Samuel Ramos sai desse estereotipo, ele não desmente a existência de um Deus, mas sim critica como a sociedade religiosa, qualquer que seja a religião, exige a manifestação da fé. Ele afirma ser contrário ao costume do interior nordestino de “rezar para chover”, rezar não traria água para a chuva, um mecanismo de irrigação sim.

Um pouco mais sobre o autor: Samuel Ramos Lago é professor, educador e biólogo, nasceu em 8 de maio de 1941, em Lins, Estado de São Paulo. Tem um histórico de vida que dispensa apresentações: quarenta anos consagrados ao ensino e à criação de obras didáticas que, pelo seu pioneirismo e concepção inovadora, abriram novas perspectivas pedagógicas não só no ensino de Ciências e Biologia como em outras áreas, Ama a educação. Milhares de alunos passaram por suas mãos provenientes do Ensino Fundamental, cursinhos pré-vestibulares e mesmo da Pontifícia Universidade Católica – PUC – onde lecionou por 10 anos. Cerca de 30 milhões de alunos estudaram nos livros que escreveu e/ou foram editados por ele, hoje mais de 50 livros.

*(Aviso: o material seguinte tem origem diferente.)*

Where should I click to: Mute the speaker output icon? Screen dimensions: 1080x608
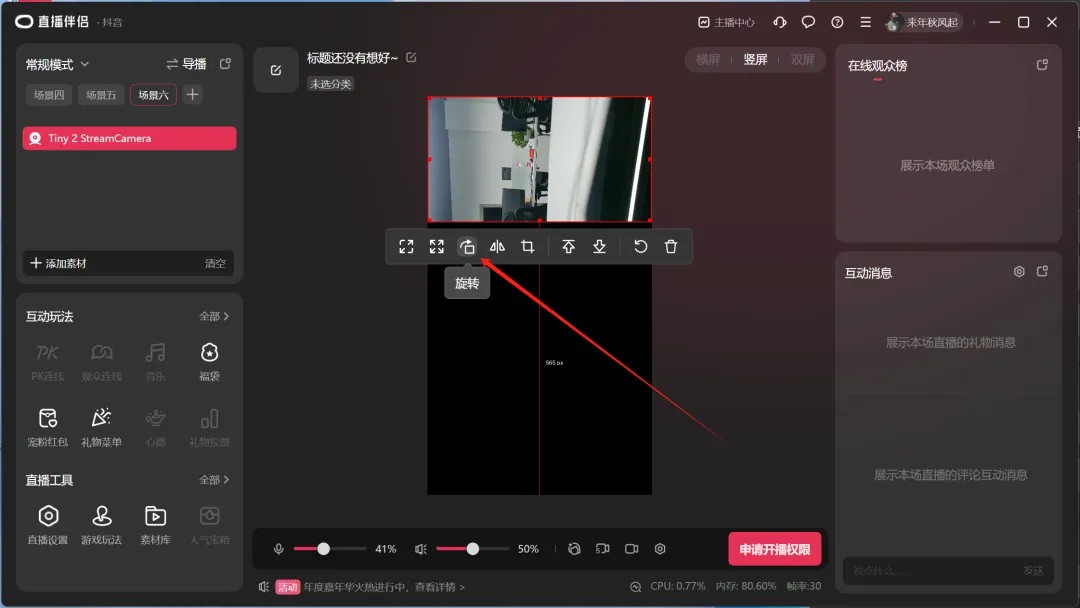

Esta colunista que vos fala é católica, filha e neta de católicas fervorosas, cresceu ouvindo “reze para seu anjo da guarda e que vai dá certo”. Hoje consigo ponderar essas duas visões e acreditar num meio termo, rezar é importante para quem tem fé, mas também preciso correr atrás para realizar o que sonha.

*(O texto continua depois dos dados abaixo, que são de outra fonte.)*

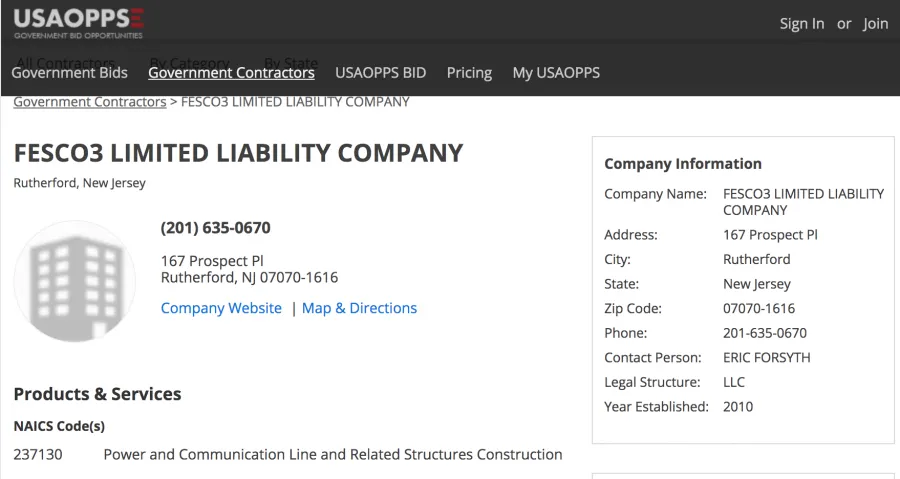This screenshot has height=479, width=900.
Task: Open the Company Website link
Action: [x=221, y=308]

Enfim, gostei muito da forma como a religiosidade foi abordada, sem desrespeitar, mas mostrando um pensamento contrário.

Antes de terminar preciso falar do encarte. É um livro para ser apreciado, não é simples, nem para ser carregado, é enorme, tem ilustrações lindas, pequenos memes com piadinhas pontuais e fotos impactantes.

Recomendo tanto para quem gosta de história e, em especial, para quem gosta de questionar.